Segment Open

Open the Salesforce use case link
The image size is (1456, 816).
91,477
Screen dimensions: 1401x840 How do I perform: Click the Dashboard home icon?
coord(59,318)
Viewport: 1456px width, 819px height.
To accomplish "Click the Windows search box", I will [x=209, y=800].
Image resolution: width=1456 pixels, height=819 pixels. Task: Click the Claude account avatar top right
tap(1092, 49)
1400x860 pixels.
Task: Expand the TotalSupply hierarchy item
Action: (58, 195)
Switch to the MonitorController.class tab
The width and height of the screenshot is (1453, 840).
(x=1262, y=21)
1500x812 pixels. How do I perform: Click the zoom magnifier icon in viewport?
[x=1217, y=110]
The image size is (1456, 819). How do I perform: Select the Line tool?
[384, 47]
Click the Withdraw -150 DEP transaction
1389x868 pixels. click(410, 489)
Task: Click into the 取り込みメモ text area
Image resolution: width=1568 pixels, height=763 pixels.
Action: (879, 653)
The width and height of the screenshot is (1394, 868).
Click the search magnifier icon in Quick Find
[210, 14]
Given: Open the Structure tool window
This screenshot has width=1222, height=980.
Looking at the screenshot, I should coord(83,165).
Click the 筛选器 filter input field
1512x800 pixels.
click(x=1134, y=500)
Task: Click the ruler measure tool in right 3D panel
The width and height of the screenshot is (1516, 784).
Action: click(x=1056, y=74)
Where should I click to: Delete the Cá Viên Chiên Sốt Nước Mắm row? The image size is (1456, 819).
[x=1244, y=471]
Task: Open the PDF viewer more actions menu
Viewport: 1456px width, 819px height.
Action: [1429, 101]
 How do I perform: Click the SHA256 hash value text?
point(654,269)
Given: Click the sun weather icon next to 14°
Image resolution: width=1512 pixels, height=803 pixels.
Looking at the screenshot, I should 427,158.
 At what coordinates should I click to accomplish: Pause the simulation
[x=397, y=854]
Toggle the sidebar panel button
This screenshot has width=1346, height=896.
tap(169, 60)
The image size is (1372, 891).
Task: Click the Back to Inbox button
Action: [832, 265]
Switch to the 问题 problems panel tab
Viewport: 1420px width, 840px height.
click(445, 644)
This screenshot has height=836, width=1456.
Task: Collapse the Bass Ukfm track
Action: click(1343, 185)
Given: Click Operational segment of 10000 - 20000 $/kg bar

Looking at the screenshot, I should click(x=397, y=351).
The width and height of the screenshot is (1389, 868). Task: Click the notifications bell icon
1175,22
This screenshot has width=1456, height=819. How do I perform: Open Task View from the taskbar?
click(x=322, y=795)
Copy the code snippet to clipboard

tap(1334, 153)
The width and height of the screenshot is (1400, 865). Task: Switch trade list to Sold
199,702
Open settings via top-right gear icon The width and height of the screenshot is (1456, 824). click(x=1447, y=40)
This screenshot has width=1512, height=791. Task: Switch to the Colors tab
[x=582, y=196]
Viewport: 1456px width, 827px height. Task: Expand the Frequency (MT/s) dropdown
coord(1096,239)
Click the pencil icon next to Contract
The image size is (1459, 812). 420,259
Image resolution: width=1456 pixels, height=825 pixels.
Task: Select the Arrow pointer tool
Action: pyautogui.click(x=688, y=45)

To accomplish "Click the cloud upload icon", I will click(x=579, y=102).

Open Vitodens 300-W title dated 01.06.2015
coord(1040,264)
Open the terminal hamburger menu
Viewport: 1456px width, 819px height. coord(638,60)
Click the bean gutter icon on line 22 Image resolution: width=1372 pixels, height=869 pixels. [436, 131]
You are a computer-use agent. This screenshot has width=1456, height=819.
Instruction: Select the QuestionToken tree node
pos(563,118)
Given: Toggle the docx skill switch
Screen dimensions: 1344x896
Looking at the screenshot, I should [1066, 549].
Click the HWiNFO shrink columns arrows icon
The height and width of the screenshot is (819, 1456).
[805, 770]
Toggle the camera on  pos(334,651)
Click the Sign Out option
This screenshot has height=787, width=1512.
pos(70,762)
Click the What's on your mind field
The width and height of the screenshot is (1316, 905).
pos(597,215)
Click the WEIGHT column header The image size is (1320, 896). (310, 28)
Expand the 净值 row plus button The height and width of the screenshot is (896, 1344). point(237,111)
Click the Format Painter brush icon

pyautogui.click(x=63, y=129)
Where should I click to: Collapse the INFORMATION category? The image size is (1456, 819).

Segment Closed

(Exercise): Gather up the lines containing the word "will" from these records and copy them.

(Task response):
To accomplish "Click the Windows search box", I will [x=209, y=800].
To accomplish "Click the cloud upload icon", I will click(x=579, y=102).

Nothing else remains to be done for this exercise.